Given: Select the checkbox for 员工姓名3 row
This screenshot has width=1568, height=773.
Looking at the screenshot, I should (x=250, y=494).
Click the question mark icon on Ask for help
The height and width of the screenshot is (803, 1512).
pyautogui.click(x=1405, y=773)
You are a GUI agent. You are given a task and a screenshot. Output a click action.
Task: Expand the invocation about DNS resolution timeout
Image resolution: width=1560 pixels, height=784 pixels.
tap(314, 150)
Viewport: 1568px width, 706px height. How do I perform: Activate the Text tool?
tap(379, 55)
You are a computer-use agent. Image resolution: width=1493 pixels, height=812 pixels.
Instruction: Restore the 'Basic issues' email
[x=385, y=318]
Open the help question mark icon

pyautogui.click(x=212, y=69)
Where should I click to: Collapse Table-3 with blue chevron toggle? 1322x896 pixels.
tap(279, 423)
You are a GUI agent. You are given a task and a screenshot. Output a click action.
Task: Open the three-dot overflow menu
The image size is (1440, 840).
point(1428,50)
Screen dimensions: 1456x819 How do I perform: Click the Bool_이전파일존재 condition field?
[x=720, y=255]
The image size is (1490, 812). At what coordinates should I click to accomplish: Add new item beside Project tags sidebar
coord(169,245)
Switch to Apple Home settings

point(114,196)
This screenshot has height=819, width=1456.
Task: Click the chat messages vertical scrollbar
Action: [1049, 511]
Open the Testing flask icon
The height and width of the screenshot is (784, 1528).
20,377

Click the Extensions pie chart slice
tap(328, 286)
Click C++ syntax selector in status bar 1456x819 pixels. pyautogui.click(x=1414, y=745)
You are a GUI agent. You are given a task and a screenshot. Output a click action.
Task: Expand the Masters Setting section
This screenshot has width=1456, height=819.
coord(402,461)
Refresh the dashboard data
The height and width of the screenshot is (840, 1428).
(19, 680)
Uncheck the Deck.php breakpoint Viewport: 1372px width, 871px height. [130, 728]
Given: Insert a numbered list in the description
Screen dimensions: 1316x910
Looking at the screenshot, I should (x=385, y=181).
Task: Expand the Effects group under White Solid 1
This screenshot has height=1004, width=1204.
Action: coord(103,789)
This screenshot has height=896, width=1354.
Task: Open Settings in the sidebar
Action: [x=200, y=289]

> **PROBLEM**
Would you count the lines in the data that contain the word "Expand" and state only the number?

> **ANSWER SECTION**
3